MADERNA Requiem

Record and Artist Details

Composer or Director: Bruno Maderna

Genre:

Vocal

Label: Cappricio

Media Format: CD or Download

Media Runtime: 60

Mastering:

DDD

Catalogue Number: C5231

C5231. MADERNA Requiem

Tracks:

Composition Artist Credit
Requiem Bruno Maderna, Composer
Bernhard Berchtold, Tenor
Bruno Maderna, Composer
Diana Tomsche, Soprano
Frank Beermann, Conductor
Kathrin Göring, Contralto (Female alto)
MDR Rundfunkchor Leipzig
Renatus Mészár, Bass
Robert Schumann Philharmonie
If Bruno Maderna’s modernist page-turners – works such as Quadrivium, Biogramma and his Piano Concerto – is the Maderna that matters to you, the Requiem he composed in 1946, aged 26, might leave you feeling short-changed. Still, mustn’t grumble. This historically weighty slab of juvenilia, considered by Maderna himself to have been a personal turning point, had been presumed missing and lost in action. Virgil Thomson wanted to mount a stateside premiere performance, a promise that never came to anything. But Maderna had already mailed him the score and for years it gathered dust in a New York library until its eventual first performance as recently as 2009 in Venice. And this stolidly professional performance, resonantly recorded, is the work’s first outing on CD.

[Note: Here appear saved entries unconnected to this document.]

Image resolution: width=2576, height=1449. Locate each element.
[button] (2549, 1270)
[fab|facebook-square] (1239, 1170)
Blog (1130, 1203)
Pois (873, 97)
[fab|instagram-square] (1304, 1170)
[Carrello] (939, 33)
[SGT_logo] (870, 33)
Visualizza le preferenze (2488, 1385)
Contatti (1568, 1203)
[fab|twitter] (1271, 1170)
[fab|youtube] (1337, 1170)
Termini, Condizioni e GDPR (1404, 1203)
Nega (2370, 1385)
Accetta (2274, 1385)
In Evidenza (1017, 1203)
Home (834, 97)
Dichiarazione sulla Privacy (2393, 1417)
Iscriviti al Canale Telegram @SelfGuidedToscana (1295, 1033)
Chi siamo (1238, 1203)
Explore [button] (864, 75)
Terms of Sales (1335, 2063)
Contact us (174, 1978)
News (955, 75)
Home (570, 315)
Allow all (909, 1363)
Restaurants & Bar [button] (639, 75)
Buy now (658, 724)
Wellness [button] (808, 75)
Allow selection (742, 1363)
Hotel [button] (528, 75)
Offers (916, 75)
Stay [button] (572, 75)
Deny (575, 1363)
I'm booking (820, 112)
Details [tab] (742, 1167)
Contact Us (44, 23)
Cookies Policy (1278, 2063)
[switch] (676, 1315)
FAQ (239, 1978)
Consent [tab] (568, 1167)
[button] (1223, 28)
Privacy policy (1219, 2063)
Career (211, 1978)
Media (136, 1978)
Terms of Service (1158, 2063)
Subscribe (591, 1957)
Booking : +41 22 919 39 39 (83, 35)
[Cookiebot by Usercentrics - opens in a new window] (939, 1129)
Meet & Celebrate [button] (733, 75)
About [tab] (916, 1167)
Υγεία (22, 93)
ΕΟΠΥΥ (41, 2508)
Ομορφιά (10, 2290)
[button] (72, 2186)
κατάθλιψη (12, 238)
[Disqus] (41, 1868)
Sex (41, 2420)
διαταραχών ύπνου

Mature Maderna usually dazzles, his knack of reformatting convention rarely failing him. But in 1946, two years before Hermann Scherchen introduced him to the music of Schoenberg and Webern and rocked his world, Maderna was immersed in Stravinsky and Hindemith, whose compositional fingerprints are everywhere. The spectre of Verdi looms large, too, in the bulk weight and gothic atmospherics of the writing. A young composer stakes out his terrain and cooks up a Requiem archetype.

Which is not to say there aren’t inventive touches. The robust architectural splendour and unity of Part 1 is impressive indeed, especially the monumentalism of Maderna’s ‘Dies irae’, which maps out harmonic journeys – then typically wanders elsewhere. His choral writing, at least from the perspective of 70 years later, tends towards the gesturally prosaic. Men’s voices intone a rhythmically square response to the word ‘Requiem’, a default setting in more than one sense. But then he experiments with some satisfyingly outré part-writing in the ‘Agnus Dei’, voices floating on weightless, see-through strings.

This work would earn him his merit badge and open the door to grander achievements. But the presence of three pianos is suggestive of the mature Maderna. When the pianos are not bloodying the field with accents pilfered from Les noces, they add discreet background busyness and washes of outlying harmonic colour. In his subsequent orchestral and electronic work, Maderna would become obsessed by the spatial separation of sound. Here he’s already on the case.